Der Sparkurs der Stadt? „Wir werden alle mit Einschränkung der Lebensqualität rechnen müssen. Aber der Kurs ist alternativlos. Da wird im letzten Moment die Reißleine gezogen. Respekt.“
Wenn aber ganze Kultursparten geschlossen werden müssen? „Wir sind im Ruhrgebiet völlig überdimensioniert, haben Duplizitäten im Kulturbereich. Wenn wir in der Region zwei, drei Spielstätten weniger haben, dann verringert das nicht die Qualität. Wir benötigen viel mehr Kooperationen über die Stadtgrenzen hinweg.“ Kulturleute sagen aber doch, dies würde gar nicht so viel Ersparnis bringen? „Man sollte die Frösche nicht fragen, wenn man den Teich trocken legen will.“
Was hält er von einem neuen Stadion für RWE? „Es gibt vordringlichere Aufgaben. Die Qualität des Teams ändert sich nicht, wenn man ihm ein neues Gebäude baut. Das sieht man bei der Hertha in Berlin.“ Lange muss das wissen - beim diesjährigen Absteiger war er Mitglied im Wirtschaftsrat.

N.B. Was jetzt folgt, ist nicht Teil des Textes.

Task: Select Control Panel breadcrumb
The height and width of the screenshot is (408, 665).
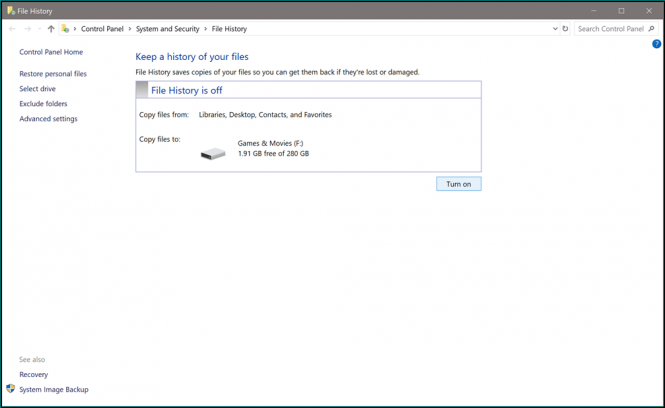Action: [103, 29]
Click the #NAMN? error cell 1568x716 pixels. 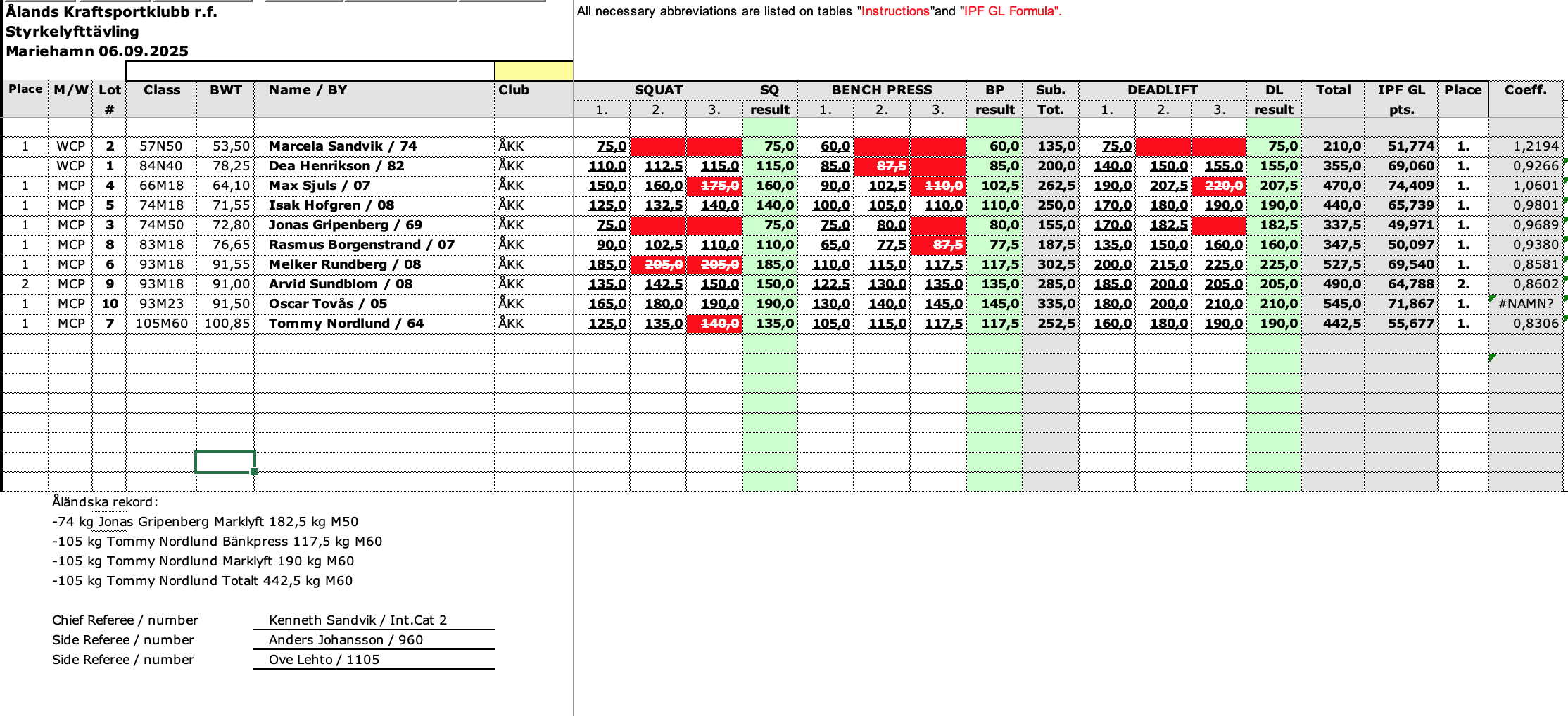(1525, 304)
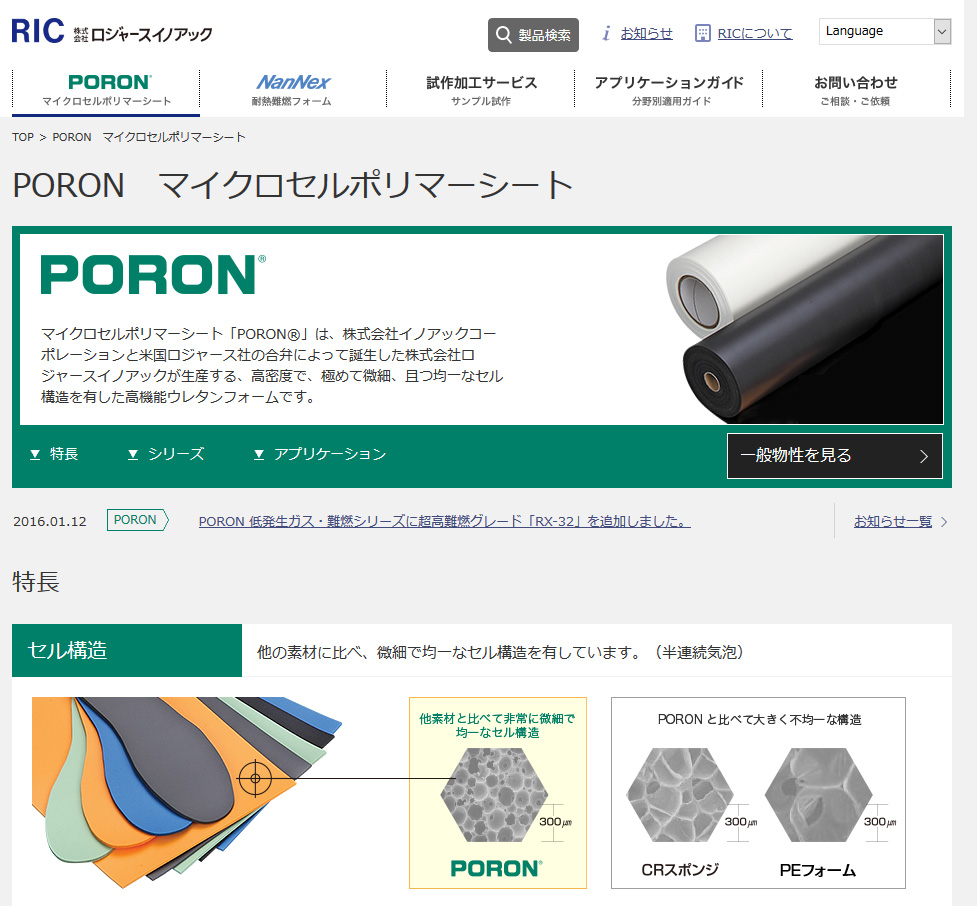The height and width of the screenshot is (906, 977).
Task: Open the Language dropdown
Action: [885, 31]
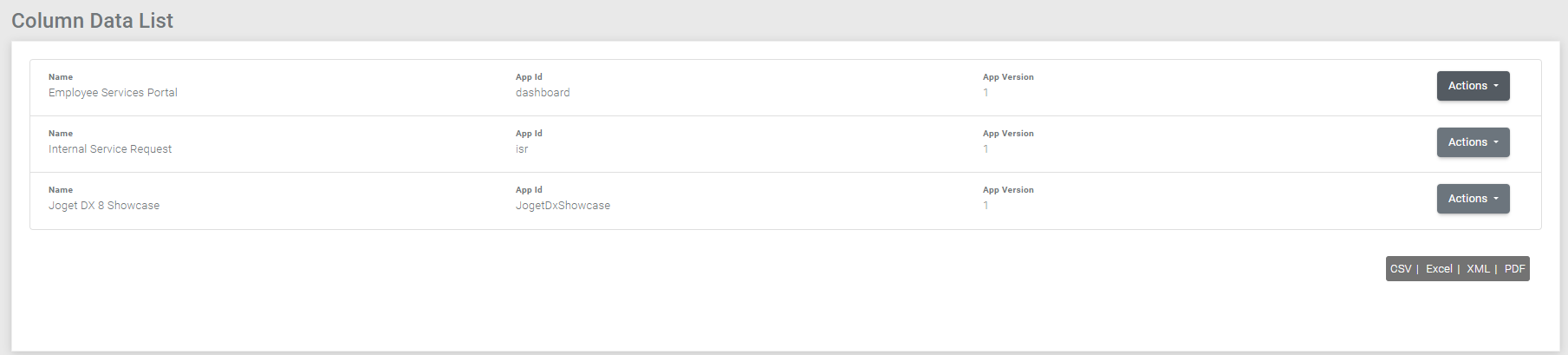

„Der Bau des Einkaufszentrums war ein Fehler“
Sorgen bereitet dem früheren Vorstandsassistenten der Deutschen Bank mit Einsätzen von Rostock bis Singapur die Lage der Essener Innenstadt. „Der Bau des Einkaufszentrums war ein Fehler. Das spüren die Läden an der Kettwiger in ihrer Kasse. Dort gibt es immer mehr Leerstände. Auch die Zukunft von Thalia im Baedeker-Haus ist unsicher, die von Peek & Cloppenburg in der Nähe auch nicht in Stein gemeißelt.“ Lockt das Einkaufszentrum nicht viele neue Leute nach Essen? „Die verspüren doch kaum Lust, durch Essens Innenstadt zu wandeln, weil die Aufenthaltsqualität zu gering ist. Die Stadt muss hier mehr tun.“
Trotz der warnenden Worte hält Lange Essen insgesamt für eine ausgesprochen lebenswerte Stadt, die auch für Investoren, speziell für die Finanzbranche, hochattraktiv sei. Der Kulturhauptstadt-Titel sorge bei Außenstehenden für einen positiven Imagewandel, das spüre er in Gesprächen mit anderen Managern. „Außerhalb des Ruhrgebiets glauben ja viele immer noch, wir liefen hier mit schwarzen Ringen unter den Augen herum.“
Wirtschaftlich kommt das Ruhrgebiet nach Langes Beobachtung schneller aus der Krise als andere - dank Strukturwandel und überdurchschnittlich guter Handelsverbindungen zum wachstumsstarken China. Der Mittelstand suche wieder neue Finanzierungen für den beginnenden Aufschwung, habe mehr Fragen als sonst. Deshalb organisiert die National-Bank-Spitze derzeit eine Serie von Mittelstands-Kongressen im Ruhrgebiet. Und freut sich über ihren Geschäftsverlauf: Nach 2009, dem besten Jahr in der 90-jährigen Bankgeschichte, sei auch das 1. Quartal 2010 blendend gelaufen, meint Lange.